Six weekend habits of highly successful people
1. Get up early
Robert Iger, Disney CEO gets up at 4:30 every morning. Successful people do not stay in bed until 11 a.m on a weekend. Research shows that your brain is sharpest two and a half to four hours after waking. So, get up early on a weekend and you’ve got a head start on the rest of the world.
2. Have a plan
The question Benjamin Franklin asked himself every morning, “What good shall I do today?” Ask a successful person and they’ll tell you the importance of daily goals. This includes weekends. Sure, they can be a time for (planned and purposeful) rejuvenation, but you don’t have to be President to know that general slacking off is not an option.
3. Don’t multi-task
Timothy Ferris knows that multi-tasking is so 2005. As much as it’s tempting to maximize your weekend productivity by running on the treadmill while calling your father and trolling your newsfeed, successful people know how this just reduces efficiency and effectiveness. Rather, be present for each single activity. Ferris says a maximum of two goals or tasks per day to will help you ensure productivity and accomplishments align.
4. Stay active
Anna Wintour, Vogue’s editor-in-chief plays tennis for one hour every day. And she’s not the only one making time for exercise. Richard Branson kite surfs and India’s fourth-richest billionaire is a serial marathon runner. Successful people know how important an active body is for an active mind — weekends included.
5. Make time for hobbies
Warren Buffet may be considered the most successful investor of the 20th century, but in his “spare” time he likes to play the ukulele. Ofcourse, golfing on Saturdays can be a great way to network and source business opportunities. But, even solo hobbies — knitting like Meryl Streep or oil painting like George W. Bush — can aid success through fostering creativity and relieving stress.

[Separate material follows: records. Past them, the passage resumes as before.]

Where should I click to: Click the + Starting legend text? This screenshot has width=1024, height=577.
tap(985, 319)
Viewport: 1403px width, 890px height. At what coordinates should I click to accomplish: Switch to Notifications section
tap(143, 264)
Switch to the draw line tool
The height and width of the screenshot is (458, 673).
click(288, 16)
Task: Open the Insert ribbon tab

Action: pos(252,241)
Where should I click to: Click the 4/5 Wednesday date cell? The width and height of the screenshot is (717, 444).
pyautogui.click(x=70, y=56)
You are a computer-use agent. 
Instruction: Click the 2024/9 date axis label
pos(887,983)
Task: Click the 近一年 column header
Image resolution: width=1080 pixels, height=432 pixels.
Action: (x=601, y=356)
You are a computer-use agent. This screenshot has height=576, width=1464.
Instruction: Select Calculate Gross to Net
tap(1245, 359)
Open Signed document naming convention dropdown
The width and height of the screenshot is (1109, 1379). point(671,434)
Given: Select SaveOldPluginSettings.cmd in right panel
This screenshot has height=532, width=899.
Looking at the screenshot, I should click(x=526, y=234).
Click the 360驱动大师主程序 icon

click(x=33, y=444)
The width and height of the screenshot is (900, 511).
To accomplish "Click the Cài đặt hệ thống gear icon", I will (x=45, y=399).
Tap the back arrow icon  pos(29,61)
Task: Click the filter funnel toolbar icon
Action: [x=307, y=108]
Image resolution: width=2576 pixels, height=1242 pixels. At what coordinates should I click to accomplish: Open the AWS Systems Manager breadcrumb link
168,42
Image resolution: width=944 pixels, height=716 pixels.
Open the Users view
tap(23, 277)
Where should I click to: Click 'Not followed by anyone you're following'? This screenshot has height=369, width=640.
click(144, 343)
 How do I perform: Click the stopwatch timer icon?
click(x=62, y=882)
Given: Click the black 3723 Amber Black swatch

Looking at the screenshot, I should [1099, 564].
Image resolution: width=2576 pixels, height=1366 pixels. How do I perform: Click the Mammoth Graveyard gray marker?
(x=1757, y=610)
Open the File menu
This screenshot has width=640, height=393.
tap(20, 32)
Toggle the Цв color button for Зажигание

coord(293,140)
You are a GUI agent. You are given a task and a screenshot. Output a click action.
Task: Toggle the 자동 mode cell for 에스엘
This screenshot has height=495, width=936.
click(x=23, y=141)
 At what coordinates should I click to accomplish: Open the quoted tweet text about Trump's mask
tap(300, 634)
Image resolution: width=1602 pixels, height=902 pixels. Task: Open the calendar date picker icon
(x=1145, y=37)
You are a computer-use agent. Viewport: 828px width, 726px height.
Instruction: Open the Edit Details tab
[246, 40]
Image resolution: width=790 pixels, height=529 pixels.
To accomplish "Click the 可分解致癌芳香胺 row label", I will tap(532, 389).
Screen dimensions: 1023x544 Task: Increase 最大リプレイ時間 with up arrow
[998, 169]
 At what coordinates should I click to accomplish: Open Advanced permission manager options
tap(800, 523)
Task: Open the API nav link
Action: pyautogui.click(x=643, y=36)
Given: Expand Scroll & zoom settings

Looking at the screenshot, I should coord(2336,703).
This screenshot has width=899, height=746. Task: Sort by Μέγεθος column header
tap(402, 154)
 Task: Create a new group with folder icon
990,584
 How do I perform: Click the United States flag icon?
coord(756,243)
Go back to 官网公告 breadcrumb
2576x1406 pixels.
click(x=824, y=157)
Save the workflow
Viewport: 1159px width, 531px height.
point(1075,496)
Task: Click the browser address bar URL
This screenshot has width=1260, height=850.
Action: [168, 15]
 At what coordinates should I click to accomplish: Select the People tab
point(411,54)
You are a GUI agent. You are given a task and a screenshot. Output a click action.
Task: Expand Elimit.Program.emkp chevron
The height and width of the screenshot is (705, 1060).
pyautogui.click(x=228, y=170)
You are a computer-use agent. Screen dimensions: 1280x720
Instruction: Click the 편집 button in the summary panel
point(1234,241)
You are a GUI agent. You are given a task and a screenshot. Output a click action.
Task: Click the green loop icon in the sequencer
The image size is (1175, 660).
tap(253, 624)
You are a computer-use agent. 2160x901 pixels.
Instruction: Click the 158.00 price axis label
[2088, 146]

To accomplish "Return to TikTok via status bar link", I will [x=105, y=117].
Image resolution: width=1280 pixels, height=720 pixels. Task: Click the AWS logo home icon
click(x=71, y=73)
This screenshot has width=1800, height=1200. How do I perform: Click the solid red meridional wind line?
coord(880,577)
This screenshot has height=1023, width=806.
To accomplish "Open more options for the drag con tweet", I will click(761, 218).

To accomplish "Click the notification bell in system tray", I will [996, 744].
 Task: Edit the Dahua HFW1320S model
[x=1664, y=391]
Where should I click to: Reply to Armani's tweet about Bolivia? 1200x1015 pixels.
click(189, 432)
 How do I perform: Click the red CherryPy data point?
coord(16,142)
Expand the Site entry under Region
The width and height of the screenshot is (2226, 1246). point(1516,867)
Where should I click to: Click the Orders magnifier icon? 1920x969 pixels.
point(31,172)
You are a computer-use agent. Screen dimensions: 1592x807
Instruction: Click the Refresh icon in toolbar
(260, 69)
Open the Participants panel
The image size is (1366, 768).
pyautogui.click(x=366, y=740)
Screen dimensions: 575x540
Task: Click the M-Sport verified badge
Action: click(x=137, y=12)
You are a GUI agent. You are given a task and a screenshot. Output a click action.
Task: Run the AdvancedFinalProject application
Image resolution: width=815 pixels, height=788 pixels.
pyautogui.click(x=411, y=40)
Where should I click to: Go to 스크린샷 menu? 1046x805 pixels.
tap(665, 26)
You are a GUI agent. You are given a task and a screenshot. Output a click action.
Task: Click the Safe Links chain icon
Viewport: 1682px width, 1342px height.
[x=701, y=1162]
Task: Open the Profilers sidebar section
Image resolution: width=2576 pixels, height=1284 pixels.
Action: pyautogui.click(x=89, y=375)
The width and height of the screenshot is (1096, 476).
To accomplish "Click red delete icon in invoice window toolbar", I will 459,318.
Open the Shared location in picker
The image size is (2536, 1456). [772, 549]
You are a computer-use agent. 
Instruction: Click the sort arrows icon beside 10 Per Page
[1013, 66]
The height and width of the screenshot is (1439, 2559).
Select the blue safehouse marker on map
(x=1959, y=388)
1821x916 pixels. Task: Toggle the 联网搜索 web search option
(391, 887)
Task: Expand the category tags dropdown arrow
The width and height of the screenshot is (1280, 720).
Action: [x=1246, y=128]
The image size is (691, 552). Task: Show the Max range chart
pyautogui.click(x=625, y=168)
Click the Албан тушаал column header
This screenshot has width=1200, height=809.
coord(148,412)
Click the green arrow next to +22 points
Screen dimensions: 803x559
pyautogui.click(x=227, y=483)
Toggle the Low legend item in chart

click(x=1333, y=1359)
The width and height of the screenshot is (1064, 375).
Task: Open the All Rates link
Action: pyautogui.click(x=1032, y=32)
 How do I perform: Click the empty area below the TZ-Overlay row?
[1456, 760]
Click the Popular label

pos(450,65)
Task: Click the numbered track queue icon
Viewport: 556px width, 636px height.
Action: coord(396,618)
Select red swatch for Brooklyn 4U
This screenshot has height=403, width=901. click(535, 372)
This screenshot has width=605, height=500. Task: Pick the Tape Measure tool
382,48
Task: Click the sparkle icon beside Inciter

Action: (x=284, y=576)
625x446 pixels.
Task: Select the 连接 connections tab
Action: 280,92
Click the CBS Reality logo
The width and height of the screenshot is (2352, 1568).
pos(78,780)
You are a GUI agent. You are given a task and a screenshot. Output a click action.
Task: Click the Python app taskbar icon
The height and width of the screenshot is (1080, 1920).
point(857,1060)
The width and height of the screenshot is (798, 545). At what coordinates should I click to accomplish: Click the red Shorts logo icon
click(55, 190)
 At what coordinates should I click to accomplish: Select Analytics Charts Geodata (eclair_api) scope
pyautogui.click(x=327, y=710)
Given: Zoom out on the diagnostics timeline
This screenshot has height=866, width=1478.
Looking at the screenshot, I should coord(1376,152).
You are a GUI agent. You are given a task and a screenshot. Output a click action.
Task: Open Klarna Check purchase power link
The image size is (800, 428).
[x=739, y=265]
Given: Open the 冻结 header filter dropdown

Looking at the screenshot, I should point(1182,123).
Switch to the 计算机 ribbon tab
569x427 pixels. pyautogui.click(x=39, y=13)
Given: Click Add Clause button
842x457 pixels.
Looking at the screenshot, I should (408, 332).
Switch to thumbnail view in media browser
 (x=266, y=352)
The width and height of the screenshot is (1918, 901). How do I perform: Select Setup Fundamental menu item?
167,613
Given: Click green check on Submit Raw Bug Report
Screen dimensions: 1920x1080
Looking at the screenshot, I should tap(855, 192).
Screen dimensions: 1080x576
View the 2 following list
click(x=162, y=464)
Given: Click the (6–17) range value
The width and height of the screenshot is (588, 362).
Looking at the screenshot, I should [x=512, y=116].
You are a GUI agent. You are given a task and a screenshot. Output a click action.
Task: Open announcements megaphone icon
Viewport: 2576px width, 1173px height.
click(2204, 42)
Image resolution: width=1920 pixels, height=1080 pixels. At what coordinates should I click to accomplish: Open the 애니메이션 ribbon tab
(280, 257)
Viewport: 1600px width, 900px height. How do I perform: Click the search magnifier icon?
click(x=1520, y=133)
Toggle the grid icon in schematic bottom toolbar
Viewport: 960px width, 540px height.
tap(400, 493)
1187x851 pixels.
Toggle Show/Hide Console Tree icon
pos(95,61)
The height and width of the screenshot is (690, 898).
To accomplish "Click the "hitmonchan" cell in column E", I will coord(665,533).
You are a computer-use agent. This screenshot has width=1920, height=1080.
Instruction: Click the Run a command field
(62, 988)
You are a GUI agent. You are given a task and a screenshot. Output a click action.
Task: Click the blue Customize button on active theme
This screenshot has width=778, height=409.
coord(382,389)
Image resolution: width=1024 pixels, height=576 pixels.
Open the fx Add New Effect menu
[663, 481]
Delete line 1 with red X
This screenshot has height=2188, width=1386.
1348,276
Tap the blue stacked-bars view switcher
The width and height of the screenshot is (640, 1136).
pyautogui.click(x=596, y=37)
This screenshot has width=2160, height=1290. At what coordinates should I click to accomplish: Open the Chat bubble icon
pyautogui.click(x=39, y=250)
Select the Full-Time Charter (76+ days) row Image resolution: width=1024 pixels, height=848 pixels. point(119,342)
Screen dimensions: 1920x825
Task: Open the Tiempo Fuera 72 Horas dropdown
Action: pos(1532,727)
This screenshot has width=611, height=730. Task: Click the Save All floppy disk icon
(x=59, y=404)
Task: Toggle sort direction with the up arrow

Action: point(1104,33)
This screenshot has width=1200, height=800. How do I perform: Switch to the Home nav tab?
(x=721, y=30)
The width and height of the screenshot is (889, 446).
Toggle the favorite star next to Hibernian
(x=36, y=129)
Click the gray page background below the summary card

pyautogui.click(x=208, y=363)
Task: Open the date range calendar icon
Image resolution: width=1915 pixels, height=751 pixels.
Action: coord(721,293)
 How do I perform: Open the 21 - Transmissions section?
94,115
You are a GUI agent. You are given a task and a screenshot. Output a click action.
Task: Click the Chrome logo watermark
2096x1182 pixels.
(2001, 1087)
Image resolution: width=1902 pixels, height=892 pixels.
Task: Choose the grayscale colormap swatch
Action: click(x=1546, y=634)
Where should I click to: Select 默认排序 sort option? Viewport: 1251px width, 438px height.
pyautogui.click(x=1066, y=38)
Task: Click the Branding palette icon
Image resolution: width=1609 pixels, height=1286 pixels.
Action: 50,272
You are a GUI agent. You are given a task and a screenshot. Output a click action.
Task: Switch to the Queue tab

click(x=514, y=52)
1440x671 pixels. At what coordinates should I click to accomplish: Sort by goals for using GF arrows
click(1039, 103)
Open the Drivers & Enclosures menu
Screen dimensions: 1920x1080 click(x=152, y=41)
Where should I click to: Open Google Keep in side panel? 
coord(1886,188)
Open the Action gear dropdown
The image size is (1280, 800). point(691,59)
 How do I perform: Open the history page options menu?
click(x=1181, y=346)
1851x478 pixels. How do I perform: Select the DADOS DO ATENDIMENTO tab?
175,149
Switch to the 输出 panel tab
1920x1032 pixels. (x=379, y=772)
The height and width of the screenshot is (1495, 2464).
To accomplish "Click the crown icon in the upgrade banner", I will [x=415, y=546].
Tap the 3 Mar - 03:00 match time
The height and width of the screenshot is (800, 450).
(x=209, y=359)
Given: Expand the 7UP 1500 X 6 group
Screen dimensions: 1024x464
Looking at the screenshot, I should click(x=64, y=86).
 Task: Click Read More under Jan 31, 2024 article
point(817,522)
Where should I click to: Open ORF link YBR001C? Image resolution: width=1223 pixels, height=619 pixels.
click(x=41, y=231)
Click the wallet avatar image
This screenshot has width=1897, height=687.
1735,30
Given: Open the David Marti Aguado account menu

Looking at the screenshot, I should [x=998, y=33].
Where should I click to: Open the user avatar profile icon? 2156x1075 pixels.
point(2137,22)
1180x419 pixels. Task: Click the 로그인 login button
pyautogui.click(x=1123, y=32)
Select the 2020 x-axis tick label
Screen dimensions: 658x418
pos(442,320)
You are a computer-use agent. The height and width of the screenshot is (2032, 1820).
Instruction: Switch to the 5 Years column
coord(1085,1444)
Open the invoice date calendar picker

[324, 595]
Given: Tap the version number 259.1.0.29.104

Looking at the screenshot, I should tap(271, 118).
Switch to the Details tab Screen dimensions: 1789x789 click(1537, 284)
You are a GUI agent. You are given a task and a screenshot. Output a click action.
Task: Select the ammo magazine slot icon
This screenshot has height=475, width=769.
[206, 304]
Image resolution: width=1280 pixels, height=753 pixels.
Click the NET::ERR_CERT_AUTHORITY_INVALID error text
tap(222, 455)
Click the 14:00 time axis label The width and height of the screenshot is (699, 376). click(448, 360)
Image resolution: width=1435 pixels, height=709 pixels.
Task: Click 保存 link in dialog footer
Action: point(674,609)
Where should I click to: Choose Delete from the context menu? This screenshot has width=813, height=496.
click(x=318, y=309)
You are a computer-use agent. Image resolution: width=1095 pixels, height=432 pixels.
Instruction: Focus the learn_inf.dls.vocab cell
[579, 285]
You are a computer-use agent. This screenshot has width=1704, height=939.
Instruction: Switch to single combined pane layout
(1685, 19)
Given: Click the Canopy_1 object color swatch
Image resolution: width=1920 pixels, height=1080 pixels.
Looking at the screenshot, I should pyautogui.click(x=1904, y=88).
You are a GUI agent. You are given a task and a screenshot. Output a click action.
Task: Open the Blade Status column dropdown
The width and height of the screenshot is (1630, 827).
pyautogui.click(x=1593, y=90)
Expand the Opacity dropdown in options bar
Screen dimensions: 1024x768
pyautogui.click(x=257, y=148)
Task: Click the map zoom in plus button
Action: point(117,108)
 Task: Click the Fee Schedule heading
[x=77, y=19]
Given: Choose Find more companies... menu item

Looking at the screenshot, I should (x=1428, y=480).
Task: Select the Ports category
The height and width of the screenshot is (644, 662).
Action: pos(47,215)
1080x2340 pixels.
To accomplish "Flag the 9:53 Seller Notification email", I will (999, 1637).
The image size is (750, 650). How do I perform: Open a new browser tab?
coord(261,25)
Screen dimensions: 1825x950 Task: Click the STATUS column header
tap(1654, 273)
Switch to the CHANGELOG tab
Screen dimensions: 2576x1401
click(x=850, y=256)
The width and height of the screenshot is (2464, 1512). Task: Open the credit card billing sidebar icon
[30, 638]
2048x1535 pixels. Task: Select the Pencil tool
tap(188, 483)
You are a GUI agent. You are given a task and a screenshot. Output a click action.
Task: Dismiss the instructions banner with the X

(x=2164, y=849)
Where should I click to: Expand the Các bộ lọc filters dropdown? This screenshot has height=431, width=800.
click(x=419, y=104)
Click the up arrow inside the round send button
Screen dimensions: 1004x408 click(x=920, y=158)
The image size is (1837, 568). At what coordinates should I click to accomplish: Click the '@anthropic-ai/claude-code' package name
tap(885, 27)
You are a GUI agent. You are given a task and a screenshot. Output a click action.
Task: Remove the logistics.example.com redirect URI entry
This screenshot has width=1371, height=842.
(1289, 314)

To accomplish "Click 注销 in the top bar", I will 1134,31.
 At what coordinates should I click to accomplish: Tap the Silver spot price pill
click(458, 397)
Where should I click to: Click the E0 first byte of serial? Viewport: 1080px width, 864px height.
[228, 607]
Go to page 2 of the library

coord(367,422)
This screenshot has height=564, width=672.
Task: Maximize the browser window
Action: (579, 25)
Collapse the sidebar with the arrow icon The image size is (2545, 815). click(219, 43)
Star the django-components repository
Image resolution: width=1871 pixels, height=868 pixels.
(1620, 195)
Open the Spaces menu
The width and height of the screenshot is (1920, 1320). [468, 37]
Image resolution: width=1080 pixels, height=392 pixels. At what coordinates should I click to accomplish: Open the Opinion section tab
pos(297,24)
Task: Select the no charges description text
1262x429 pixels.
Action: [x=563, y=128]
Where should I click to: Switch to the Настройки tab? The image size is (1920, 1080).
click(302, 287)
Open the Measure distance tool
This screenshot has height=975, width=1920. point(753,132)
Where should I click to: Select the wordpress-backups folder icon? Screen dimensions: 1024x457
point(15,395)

6. Get ready for the rest of the week
Jack Dorsey, the Twitter and Square co-founder is notorious for 16-hour work days from Monday to Friday but says, “Saturday I take off. I hike. And then Sunday is reflections, feedback, strategy and getting ready for the rest of the week.” Forget Sunday blues, let’s call it “Sort-Your-Life-Out Sunday.” Laura Vanderkam, author of “What the Most Successful People Do on the Weekend,” says successful people know that weekends are actually the secret weapon in professional success: “You need to hit Monday ready to go.”